### EXERCISE REQUIREMENTS
Which lines of the listing hold the string "will"? Show each of them.

*** Block opens ***

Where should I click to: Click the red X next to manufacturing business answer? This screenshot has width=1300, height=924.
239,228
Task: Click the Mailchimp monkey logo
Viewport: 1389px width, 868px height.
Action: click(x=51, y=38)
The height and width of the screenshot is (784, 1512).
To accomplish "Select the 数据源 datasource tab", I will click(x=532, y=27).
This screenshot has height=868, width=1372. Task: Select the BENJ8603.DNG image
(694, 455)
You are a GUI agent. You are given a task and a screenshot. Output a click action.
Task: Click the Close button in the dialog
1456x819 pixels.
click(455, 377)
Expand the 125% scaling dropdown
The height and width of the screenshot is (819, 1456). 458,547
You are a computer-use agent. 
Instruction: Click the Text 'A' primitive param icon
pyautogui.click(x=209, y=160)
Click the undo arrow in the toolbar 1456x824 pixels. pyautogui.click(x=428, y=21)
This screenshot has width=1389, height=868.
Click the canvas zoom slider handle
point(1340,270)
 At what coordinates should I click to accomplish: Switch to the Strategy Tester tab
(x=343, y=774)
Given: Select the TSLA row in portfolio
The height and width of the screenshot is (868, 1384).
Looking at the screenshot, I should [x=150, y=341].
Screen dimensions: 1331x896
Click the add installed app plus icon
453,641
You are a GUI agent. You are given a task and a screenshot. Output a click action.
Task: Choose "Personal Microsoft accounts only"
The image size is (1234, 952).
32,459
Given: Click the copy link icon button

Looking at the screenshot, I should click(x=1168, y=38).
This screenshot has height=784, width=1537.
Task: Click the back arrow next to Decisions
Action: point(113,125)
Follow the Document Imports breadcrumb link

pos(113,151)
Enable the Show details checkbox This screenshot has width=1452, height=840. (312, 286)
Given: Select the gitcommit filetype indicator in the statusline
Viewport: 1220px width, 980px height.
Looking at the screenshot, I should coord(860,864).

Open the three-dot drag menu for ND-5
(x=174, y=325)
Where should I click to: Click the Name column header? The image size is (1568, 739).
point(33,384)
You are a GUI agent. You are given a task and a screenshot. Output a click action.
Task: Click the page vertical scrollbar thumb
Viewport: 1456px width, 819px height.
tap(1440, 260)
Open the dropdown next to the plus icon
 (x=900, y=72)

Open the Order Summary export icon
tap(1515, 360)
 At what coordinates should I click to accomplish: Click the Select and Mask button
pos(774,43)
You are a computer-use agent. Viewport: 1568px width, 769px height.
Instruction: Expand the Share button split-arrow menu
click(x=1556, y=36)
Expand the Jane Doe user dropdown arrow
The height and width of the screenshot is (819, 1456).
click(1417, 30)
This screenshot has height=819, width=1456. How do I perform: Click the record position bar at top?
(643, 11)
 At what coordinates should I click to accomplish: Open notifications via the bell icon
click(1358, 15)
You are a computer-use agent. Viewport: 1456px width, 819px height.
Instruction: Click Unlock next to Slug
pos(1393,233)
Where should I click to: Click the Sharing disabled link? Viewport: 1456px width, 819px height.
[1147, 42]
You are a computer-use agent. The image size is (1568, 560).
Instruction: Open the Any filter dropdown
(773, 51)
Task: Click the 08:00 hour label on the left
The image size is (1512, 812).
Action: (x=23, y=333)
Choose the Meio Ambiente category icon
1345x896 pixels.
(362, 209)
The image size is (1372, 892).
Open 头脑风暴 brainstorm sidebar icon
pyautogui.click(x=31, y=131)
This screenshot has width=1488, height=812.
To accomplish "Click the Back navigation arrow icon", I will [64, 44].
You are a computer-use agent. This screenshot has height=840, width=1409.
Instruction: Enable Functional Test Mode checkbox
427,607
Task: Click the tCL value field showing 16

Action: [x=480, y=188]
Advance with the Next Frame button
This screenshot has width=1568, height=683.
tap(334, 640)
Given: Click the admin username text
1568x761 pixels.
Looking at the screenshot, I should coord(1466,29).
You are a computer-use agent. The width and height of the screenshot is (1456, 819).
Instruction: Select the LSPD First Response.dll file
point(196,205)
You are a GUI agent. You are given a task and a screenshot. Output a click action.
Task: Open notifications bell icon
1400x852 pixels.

*** Block closes ***

### RESPONSE BOX
To accomplish "Select the 数据源 datasource tab", I will click(x=532, y=27).
To accomplish "Click the Back navigation arrow icon", I will [64, 44].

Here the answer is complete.